Внезапно ей в уши хлынули звуки катастрофы. Аэроглиссеры с большими фонарями скользили по траве к обломкам самолета. Кричали раненые нечеловеческими голосами. Они напоминали Перл крики сов у нее дома. УО-O, УО-O. Совы, кормящиеся жирным мясом отчаяния.
Теперь вокруг нее двигались здоровые мужчины. Невредимые мужчины. Она прошла мимо пристегнутого к креслу паренька в камуфляжных штанах. Одна бровь у него была частично сорвана и свисала с лица. А вокруг талии расползалось темное пятно – ремень безопасности перерезал ему живот.
Перл снова увидела собак, бегущих впереди нее, натыкаясь на все, как слепые.
– Мой малыш, – сказала Перл. – Прошу вас, у меня был малыш. Прошу вас, верните моего малыша. Он был у меня в руках.
Мимо нее прошмыгнул мужчина, чуть не сбив с ног. Она схватила его за руку.
– Здесь младенец, – сказала она. – Вы должны найти его. Он мой.
Он посмотрел на нее безнадежно.
– Ну хорошо, – сказал он. – Оставайтесь на месте, никуда не уходите.
И он ушел. Оставив ее нигде. Ни с чем. Без ничего. Совы, или что это было, все так же стонали в болоте. В совином гнезде наверняка полно всякой всячины. Всяческой поживы от этого бедствия. Форелей, кроликов, дроздов.
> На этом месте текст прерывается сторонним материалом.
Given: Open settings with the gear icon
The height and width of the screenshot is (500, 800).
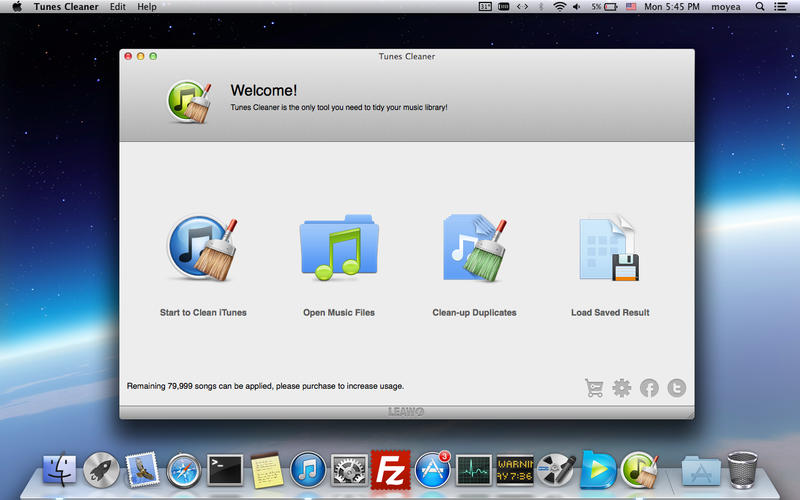Looking at the screenshot, I should (622, 388).
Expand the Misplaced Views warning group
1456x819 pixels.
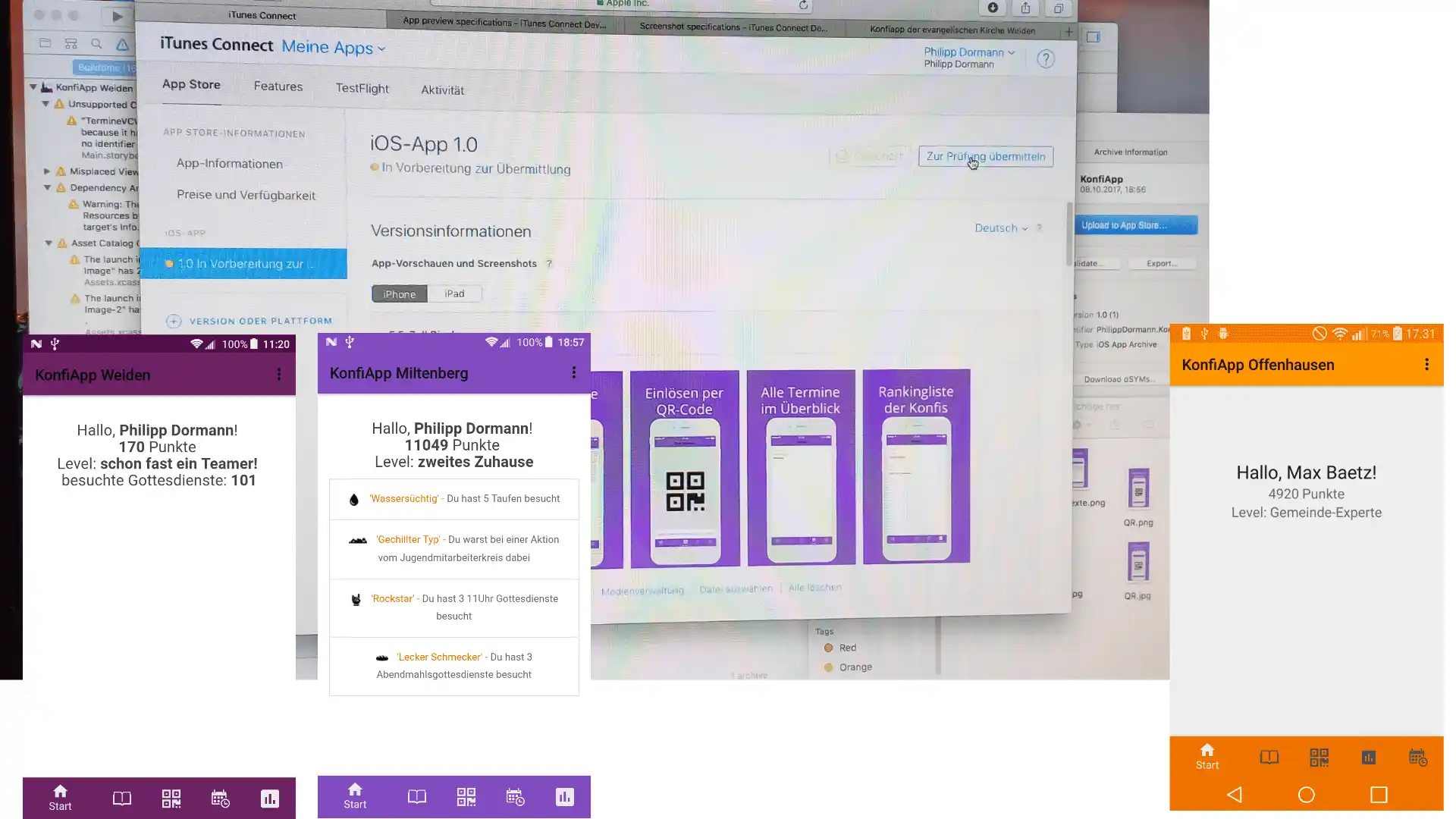[47, 171]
Клочков волос и оторванных пальцев с кольцами. УО-О, УО-О. Она снова стала звать Уокера, а затем ребенка.
– Прошу вас, – звала она, – у меня малыш. Он здесь.
Перл присела. Трясина объяла ее. Она сложила руки на коленях, словно обхватывая что-то. А затем и вправду почувствовала что-то в руках, что-то дрожащее, маленькое, и чьи-то руки коснулись ее и подняли, поспешно, но бережно. Она оказалась на носилках, под просторным одеялом, а к ее тревожному сердцу прижимался живой младенец, мальчик.
Глава шестая
В детской палате лежал на замасленной бумаге малыш, весь покрытый мазями, напоминая рыбу
Этажом выше, в отдельной палате, лежала Перл, с перевязанными ребрами и рукой и квадратиком марли, приклеенным ко лбу. Она лежала, уткнувшись в подушку и закрыв глаза.
Уокер был мертв.
Она лежала, крепко зажмурившись, и пыталась воскресить его. Памятование – это воскресение. Мертвые ходят среди живых, пока мы помним их, и это не что иное, как воскресение.